Reverse-engineering an old wound
Posted by Trixter on November 8, 2012
Nearly two decades ago on the usenet newsgroups comp.sys.ibm.pc.demos and comp.sys.ibm.pc.soundcard, there were some accusations flung around that Josh Jensen (Cyberstrike of Renaissance, for those who still remember the PC demoscene) had copied entire chunks of Mark J. Cox‘s MODPLAY to use in his own modplayer SuperProPlay (and later MASI sound system). Just as time has a way of healing old wounds, advances in technology has a way of ripping them open again, and a chance encounter with some familiar assembly code in October got me thinking about the accusations against Jensen all those years ago. I didn’t give it much attention back then, but I’m a different person now, with much more skill than I had 20 years ago. With decades of x86 assembler, reverse-engineering, and programming skills under my belt, I decided to take another look at this issue to see if it could be answered definitively. I armed myself with much better RE tools (IDA) as well as Josh’s released Protracker Playing Source (PPS) v1.10 source code (PPS110.ZIP) and spent about an hour looking at them both.
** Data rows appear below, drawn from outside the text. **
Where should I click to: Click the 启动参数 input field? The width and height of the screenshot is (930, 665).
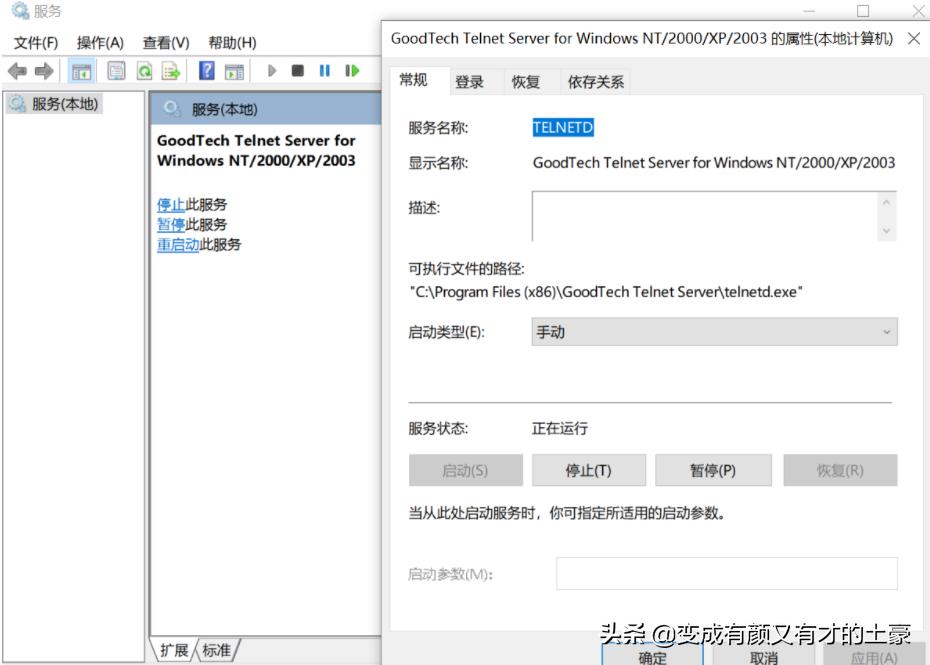coord(725,575)
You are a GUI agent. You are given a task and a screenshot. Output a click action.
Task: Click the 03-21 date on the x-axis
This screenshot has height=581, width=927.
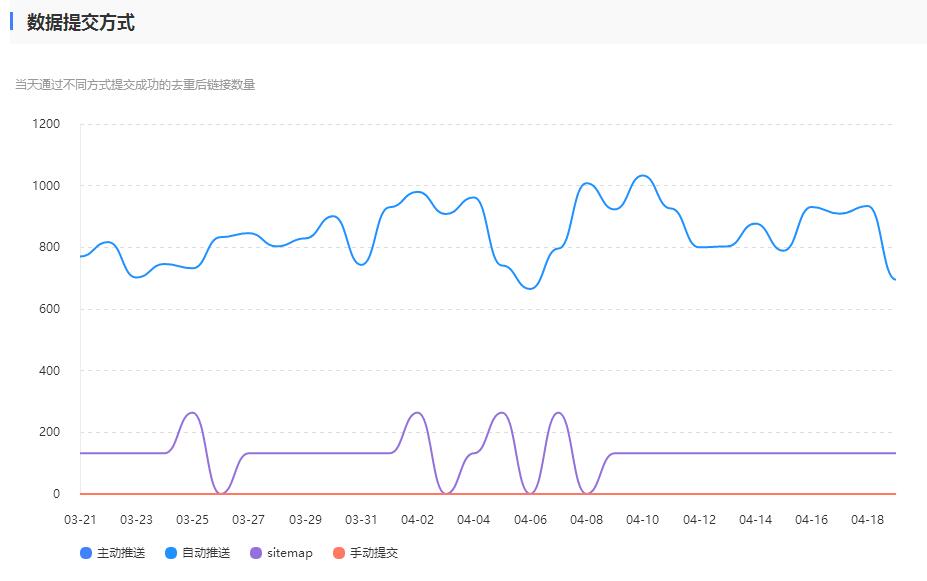pyautogui.click(x=80, y=520)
My verdict: Josh quite absolutely copied entire chunks of MODPLAY for use in his own code.
When accused, Josh’s paraphrased explanation at the time was “it’s a modplayer, of course some things are going to be the same from player to player”, but that only makes sense at a high level. Yes, the basics of playing a mod are the same across all players, such as interpreting the data structures and effects, mixing four channels into a single output channel, etc. But the devil is in the details, and it is the details that point to copying. The code is not 100% identical at an assembler level, but there are some very unique choices Mark made in the original MODPLAY that mysteriously show up in Josh’s source, such as internal housekeeping, and the inner mixing loop.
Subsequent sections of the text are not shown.